Performance variation across supposedly identical instances is commonplace on Infrastructure Clouds and leads to a number of problems for users. Although performance variation is widely reported on, extant work on brokers fails to adequately address it; comparisons tend to focus on differences in performance between different providers at different prices, but not on differences on the same provider at the same price. The only work (that we are aware of) that directly addresses performance variation at the same price is so-called instance placement gaming that implements various strategies designed to improve performance.

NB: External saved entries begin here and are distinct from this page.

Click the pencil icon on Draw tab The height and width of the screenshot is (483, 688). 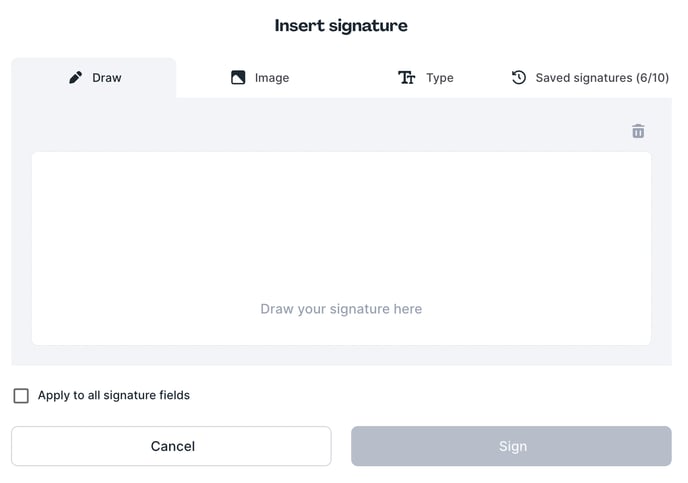click(75, 78)

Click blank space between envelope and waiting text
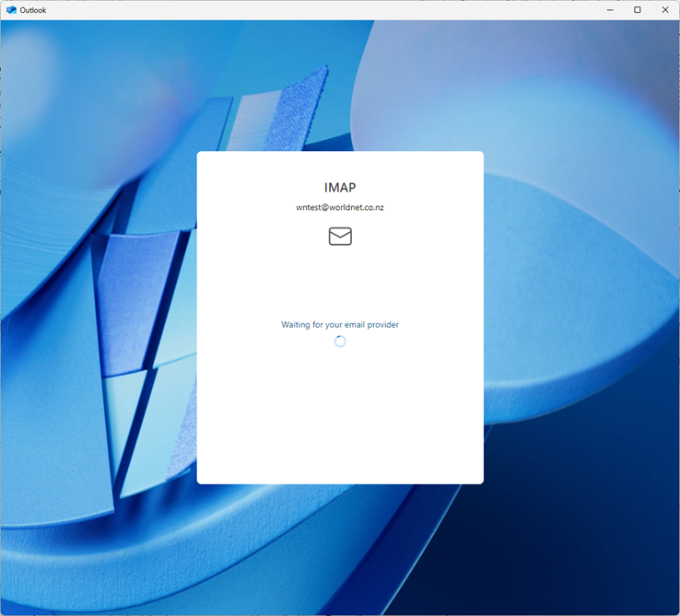tap(340, 281)
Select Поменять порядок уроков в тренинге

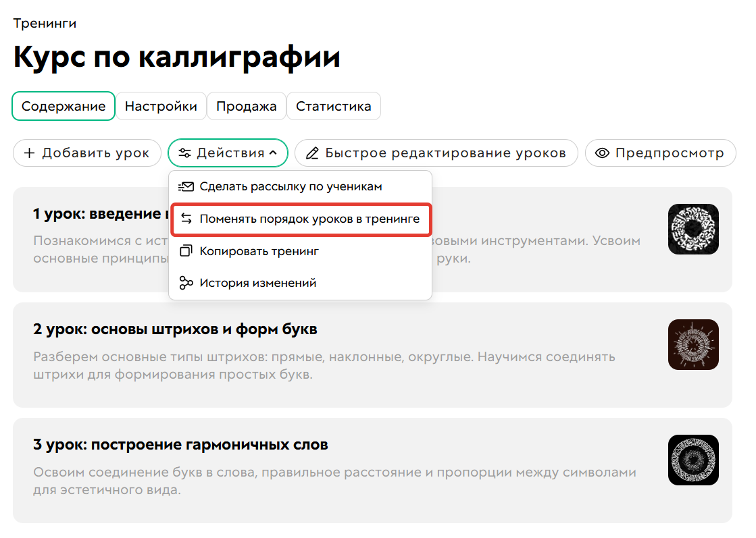point(301,219)
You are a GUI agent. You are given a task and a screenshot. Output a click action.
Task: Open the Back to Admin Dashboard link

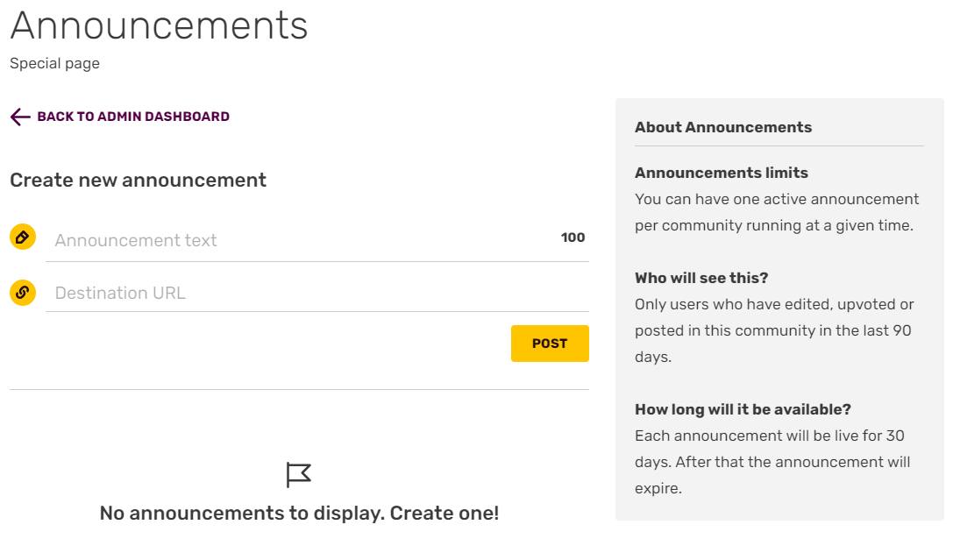(x=132, y=117)
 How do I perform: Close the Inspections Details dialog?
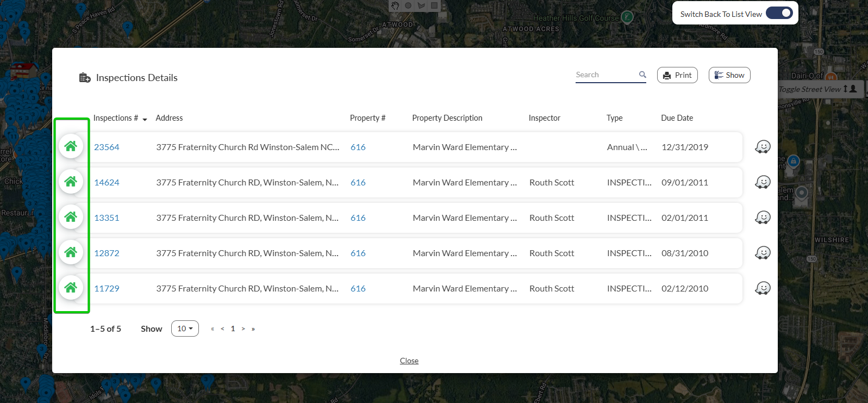(409, 361)
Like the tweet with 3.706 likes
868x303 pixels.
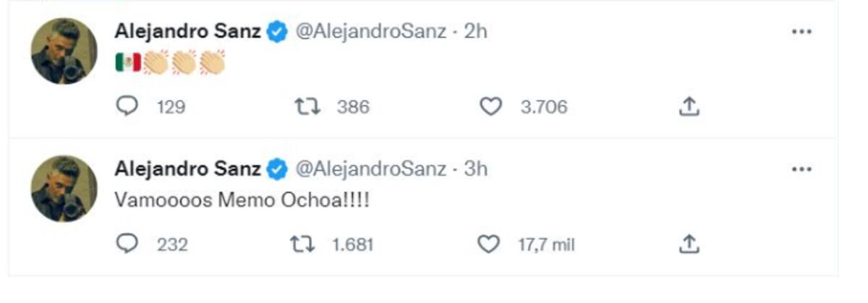point(491,107)
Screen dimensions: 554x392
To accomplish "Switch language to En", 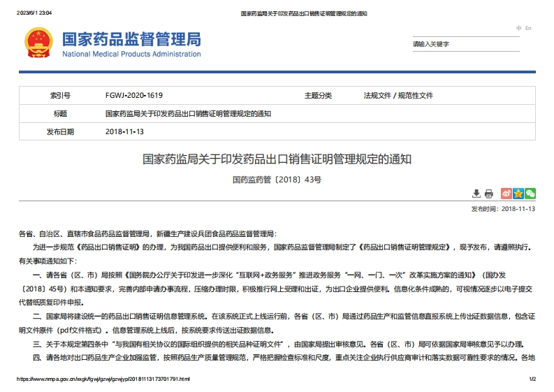I will (x=528, y=29).
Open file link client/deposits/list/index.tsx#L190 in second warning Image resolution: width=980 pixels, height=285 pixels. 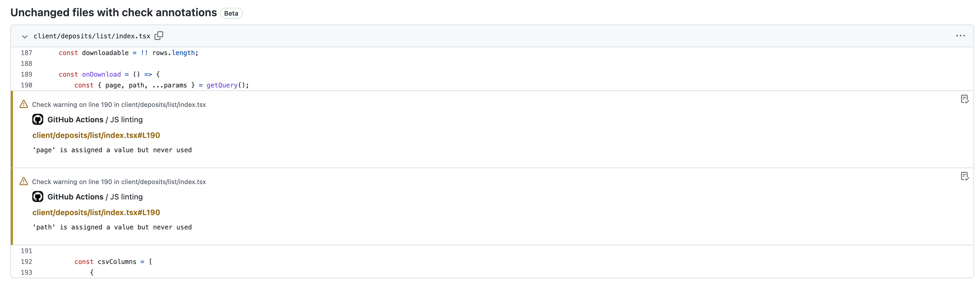tap(96, 212)
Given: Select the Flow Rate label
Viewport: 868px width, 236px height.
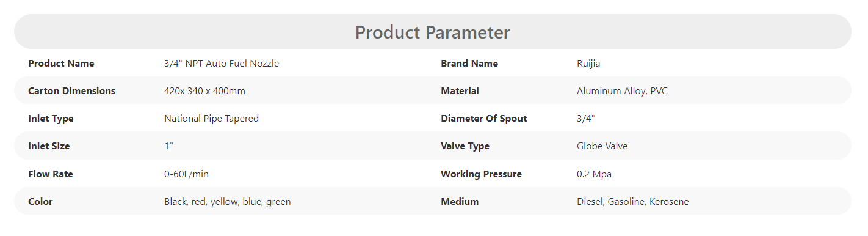Looking at the screenshot, I should coord(51,174).

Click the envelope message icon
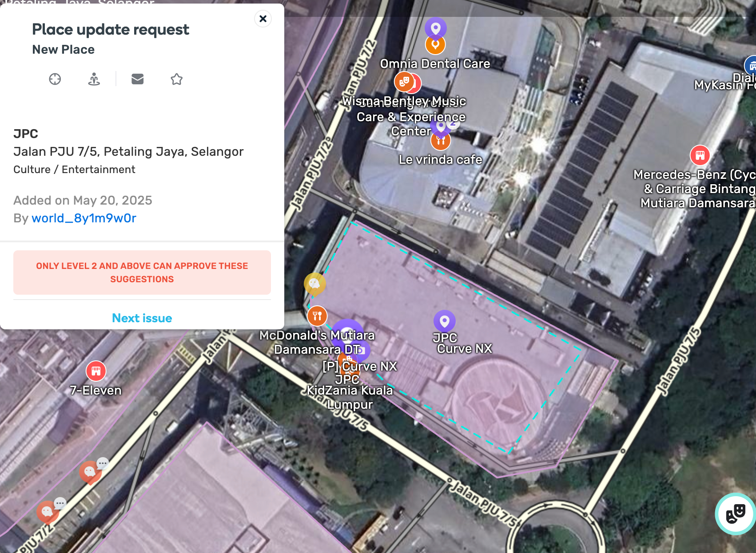(138, 79)
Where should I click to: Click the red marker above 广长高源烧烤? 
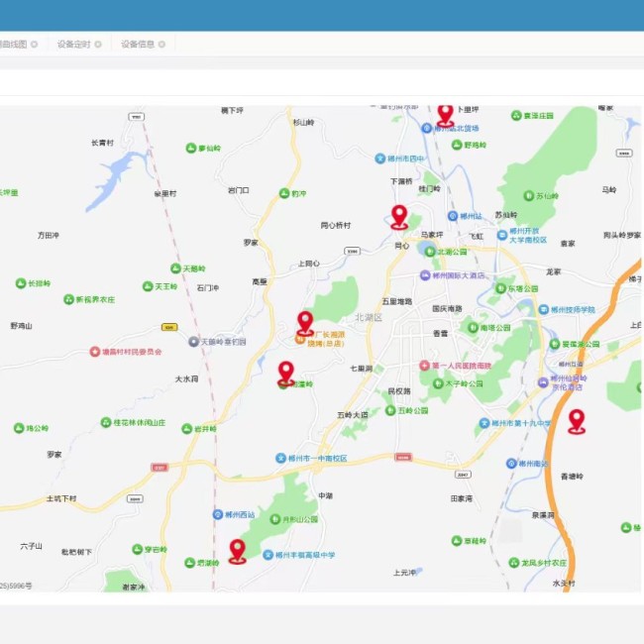click(305, 322)
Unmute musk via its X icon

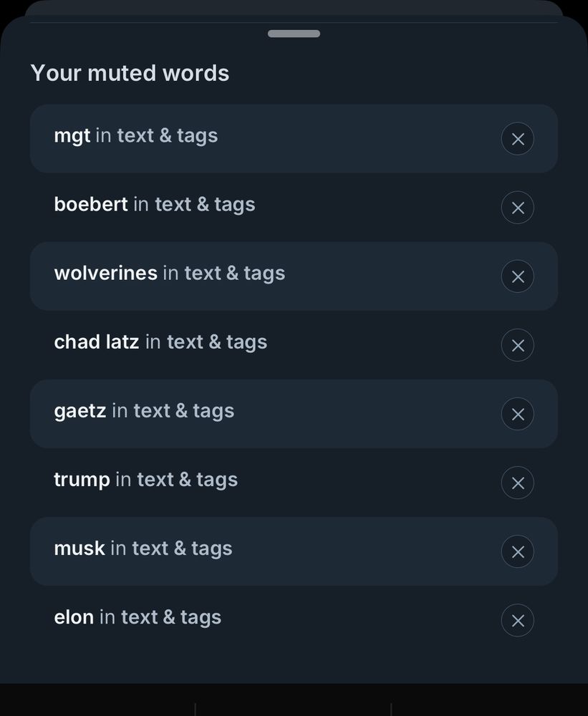[517, 551]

Given that the problem is long standing and well known to providers, technical solutions are either not available or expensive to implement. Providers could supply performance-assured instances by taking run-time measurements before delivering instances. However this requires a change in their business model of mass production based on a design time specification which will likely drive up costs. Similarly, brokers that operate by negotiating between users and providers for specific needs require a compute marketplace where providers offer bespoke solutions. Notably, suggestions for future marketplaces based on the lines of extant commodity exchanges where instances (and other Cloud resources) can be traded also fail to acknowledge and address performance variation of supposedly identical instances.
A performance broker that assumes a commodity type marketplace and offers performance-assured instances, and in doing so creates a secondary marketplace, is a novel solution to the performance variation problem as there are no brokers (that we are aware of) that operate in a similar manner. However, this is only a viable solution if the broker is sustainable i.e. profitable. As such, the research problem this thesis addresses is:
To what extent can a performance broker profitably address performance variation in commodity Infrastructure Cloud marketplaces through offering performance-assured instances?
To structure and guide the investigation of our research problem we develop the following research questions:
RQ0: How should we specify and measure instance performance?
RQ1: How do brokers offering performance based services address variation at the same price?
RQ2: What are the risks for users of Cloud systems when seeking to take advantage of performance variation?
RQ3: How should we design performance based experiments?
RQ4: What are the major characteristics of performance variation?
RQ5: Can we find real-world examples of Cloud like systems whose users express performance needs and pay for different levels of performance?
RQ6: How should we model the broker?
RQ7: What are the risks the broker is exposed to when offering an on-demand performance service?
In the next section we describe the methodology we employ to address these questions, and the scope we consider.

1.4 Methodology and Scope

Peck (2004) defines a simulation as ‘Capture and mimic of real-world systems that, unlike real-world systems, can be acted upon’. A common use case for simulation is business planning, as it allows for investigation of different scenarios which otherwise would incur prohibitive costs, as would be the case if we were to investigate broker profitability by constructing and operating a real-world performance brokerage. As such, we intend to investigate our research problem through the use of simulation.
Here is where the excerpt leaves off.